◆ YOUR GOAL
Reproduce unchanged everything in the rows from the line containing "You are a computer-use agent. 600x396 pixels." down to the line containing "[x=397, y=441]", both of those lines included.

[start MATERIALS PROVIDED]

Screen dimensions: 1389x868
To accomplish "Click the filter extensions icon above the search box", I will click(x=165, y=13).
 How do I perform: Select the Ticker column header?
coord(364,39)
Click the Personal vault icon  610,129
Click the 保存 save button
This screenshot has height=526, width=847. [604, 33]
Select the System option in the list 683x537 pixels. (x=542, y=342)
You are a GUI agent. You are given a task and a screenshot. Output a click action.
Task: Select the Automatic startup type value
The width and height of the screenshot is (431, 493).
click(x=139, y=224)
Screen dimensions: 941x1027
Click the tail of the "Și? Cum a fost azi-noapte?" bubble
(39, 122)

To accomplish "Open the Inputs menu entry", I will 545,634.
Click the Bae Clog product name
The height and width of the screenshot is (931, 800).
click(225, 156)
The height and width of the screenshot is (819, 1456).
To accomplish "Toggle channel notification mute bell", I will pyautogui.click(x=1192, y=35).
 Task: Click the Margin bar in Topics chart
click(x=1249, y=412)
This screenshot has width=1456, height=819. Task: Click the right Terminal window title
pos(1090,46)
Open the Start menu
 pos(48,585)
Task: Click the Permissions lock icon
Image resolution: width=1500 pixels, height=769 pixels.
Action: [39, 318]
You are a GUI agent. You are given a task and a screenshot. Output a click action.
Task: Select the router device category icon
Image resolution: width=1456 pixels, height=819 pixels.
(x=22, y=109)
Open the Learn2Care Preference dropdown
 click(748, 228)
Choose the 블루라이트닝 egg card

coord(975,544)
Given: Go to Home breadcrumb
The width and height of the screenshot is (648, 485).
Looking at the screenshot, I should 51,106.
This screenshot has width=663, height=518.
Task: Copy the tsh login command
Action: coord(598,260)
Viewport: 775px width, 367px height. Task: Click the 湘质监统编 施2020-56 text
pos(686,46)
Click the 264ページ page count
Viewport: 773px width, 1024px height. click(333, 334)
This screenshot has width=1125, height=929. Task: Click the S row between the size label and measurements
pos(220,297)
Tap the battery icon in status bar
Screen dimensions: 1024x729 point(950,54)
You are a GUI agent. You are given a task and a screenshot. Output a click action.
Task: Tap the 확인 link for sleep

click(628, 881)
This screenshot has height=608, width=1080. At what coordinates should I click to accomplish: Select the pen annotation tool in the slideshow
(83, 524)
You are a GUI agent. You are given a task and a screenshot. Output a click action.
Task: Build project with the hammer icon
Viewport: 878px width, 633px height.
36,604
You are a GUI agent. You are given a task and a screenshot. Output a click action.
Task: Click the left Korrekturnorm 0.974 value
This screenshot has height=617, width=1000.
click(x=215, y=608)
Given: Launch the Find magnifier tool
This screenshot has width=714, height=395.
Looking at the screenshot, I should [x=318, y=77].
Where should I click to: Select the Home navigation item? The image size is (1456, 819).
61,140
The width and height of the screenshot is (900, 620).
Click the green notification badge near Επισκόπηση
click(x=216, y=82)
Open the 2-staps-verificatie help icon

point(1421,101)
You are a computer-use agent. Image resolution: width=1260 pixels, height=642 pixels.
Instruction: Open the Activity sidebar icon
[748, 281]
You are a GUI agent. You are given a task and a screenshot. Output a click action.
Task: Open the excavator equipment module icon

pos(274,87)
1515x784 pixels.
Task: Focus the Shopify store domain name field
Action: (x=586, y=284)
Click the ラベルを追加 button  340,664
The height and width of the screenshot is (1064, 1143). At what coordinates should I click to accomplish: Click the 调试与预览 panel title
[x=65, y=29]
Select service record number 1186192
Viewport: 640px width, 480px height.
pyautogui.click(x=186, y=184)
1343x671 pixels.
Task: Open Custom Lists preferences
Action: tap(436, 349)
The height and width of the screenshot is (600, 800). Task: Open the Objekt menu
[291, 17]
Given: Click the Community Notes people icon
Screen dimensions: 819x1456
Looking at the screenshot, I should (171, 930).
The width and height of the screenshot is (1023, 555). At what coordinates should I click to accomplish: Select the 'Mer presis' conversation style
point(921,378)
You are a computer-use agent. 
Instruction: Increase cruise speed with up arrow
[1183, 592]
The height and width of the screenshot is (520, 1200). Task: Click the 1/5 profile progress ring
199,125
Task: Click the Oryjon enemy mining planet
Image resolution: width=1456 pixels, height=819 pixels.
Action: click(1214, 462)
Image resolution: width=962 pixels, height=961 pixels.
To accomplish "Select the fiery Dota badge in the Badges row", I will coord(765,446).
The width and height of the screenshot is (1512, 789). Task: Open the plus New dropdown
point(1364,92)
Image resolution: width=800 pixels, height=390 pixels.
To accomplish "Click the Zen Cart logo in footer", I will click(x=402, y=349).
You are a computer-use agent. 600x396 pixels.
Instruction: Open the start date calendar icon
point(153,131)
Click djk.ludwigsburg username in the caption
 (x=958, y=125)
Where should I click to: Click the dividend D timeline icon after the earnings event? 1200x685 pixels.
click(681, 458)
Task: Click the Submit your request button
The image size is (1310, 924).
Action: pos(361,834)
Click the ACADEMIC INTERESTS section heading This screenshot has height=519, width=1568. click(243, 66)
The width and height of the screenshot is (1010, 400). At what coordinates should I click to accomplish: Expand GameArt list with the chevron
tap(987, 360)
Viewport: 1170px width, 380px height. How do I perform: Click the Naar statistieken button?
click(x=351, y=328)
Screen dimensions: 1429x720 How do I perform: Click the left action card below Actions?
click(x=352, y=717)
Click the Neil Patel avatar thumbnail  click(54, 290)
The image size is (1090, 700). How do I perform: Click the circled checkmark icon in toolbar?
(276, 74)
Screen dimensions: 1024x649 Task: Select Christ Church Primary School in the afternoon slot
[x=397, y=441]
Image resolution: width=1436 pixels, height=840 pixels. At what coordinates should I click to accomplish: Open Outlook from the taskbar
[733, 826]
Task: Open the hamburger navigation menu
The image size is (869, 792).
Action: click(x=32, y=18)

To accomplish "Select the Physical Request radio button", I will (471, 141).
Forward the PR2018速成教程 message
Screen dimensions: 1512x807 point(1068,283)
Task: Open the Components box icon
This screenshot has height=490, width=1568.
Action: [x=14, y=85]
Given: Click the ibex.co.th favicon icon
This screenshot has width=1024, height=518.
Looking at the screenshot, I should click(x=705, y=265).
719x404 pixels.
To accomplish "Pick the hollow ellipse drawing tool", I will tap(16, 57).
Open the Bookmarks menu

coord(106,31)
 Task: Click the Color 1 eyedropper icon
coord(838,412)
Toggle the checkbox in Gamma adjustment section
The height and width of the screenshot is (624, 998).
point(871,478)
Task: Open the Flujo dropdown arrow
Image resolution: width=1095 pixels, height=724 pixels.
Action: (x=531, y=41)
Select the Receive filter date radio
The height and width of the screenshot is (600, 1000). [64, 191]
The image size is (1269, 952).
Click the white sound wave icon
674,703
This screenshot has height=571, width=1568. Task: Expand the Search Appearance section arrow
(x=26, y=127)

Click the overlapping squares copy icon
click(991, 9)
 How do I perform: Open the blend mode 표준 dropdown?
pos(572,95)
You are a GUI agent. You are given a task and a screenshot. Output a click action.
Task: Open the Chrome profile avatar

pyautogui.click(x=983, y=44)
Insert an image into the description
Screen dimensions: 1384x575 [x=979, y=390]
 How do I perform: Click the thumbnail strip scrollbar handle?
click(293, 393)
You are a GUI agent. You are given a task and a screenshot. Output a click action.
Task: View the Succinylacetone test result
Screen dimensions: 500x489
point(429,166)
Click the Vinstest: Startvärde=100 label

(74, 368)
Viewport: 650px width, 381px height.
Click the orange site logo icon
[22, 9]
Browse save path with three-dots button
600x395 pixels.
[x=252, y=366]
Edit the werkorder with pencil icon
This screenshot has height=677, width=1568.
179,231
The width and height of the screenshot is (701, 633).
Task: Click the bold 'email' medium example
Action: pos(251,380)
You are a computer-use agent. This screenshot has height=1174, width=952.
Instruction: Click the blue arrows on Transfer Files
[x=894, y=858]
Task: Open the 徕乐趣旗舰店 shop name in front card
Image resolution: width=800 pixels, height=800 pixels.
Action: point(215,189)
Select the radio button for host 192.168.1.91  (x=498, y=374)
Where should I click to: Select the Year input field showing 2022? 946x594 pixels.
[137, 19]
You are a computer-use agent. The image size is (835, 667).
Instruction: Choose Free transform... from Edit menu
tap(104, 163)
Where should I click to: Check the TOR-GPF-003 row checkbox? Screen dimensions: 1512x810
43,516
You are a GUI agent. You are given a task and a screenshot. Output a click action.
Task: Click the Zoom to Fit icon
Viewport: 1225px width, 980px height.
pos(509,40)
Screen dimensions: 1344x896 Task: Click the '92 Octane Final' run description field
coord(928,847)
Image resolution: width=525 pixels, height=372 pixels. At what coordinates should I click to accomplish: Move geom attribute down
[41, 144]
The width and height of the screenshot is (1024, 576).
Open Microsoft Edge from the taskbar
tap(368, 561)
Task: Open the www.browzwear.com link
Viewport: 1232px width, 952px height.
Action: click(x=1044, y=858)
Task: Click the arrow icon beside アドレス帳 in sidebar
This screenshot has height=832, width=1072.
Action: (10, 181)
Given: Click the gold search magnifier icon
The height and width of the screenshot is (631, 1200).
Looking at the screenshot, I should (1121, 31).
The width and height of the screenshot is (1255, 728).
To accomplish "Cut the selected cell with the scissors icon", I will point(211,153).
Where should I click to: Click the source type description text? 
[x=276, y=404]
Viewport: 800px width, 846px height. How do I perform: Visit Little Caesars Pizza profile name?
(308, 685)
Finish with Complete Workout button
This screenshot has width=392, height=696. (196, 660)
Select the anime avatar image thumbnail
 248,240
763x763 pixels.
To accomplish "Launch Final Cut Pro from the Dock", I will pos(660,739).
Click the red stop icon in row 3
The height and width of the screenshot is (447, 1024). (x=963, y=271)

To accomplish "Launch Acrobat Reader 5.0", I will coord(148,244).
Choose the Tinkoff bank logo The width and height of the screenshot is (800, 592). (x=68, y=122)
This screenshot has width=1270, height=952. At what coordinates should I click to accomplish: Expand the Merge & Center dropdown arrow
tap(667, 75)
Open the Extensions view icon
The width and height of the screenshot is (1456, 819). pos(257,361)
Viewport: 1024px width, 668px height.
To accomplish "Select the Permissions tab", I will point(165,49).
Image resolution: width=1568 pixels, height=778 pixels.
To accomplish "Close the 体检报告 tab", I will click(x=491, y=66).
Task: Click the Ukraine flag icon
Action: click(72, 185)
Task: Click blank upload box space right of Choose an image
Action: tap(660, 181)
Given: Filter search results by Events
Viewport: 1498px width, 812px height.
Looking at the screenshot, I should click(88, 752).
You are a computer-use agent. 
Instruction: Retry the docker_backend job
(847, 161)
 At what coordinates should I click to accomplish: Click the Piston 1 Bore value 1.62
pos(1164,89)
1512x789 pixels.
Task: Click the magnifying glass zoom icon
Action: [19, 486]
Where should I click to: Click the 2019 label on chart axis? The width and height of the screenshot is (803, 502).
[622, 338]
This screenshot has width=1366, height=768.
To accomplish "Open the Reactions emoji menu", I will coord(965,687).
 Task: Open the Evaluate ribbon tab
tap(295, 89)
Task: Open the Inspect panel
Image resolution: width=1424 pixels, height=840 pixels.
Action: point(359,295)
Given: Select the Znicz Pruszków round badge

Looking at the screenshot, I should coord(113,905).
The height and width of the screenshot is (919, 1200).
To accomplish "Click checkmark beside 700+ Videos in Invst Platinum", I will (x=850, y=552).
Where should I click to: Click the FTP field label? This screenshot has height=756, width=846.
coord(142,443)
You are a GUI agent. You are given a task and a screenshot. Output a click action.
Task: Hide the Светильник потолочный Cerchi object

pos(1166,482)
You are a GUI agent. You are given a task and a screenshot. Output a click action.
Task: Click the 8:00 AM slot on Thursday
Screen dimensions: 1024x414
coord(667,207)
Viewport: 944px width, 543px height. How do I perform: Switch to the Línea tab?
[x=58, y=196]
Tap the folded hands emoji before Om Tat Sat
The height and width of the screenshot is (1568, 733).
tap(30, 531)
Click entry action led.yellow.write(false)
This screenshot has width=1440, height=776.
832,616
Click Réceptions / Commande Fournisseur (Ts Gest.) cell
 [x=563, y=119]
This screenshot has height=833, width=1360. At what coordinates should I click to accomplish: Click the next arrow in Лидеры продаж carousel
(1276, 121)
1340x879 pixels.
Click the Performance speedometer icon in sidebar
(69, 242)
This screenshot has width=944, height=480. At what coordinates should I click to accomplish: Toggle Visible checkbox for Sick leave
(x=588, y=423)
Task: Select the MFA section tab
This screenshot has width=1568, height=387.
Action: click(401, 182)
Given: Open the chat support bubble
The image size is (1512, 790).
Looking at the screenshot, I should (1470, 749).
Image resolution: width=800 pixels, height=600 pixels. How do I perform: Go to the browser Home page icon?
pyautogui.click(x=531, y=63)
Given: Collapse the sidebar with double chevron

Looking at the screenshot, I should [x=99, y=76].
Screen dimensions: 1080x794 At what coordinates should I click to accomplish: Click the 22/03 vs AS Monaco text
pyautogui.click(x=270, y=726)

[end MATERIALS PROVIDED]

◆ FULL RESPONSE
You are a computer-use agent. 600x396 pixels.
Instruction: Open the start date calendar icon
point(153,131)
Click djk.ludwigsburg username in the caption
 (x=958, y=125)
Where should I click to: Click the dividend D timeline icon after the earnings event? 1200x685 pixels.
click(681, 458)
Task: Click the Submit your request button
The image size is (1310, 924).
Action: pos(361,834)
Click the ACADEMIC INTERESTS section heading This screenshot has height=519, width=1568. click(243, 66)
The width and height of the screenshot is (1010, 400). At what coordinates should I click to accomplish: Expand GameArt list with the chevron
tap(987, 360)
Viewport: 1170px width, 380px height. How do I perform: Click the Naar statistieken button?
click(x=351, y=328)
Screen dimensions: 1429x720 How do I perform: Click the left action card below Actions?
click(x=352, y=717)
Click the Neil Patel avatar thumbnail  click(54, 290)
The image size is (1090, 700). How do I perform: Click the circled checkmark icon in toolbar?
(276, 74)
Screen dimensions: 1024x649 Task: Select Christ Church Primary School in the afternoon slot
[x=397, y=441]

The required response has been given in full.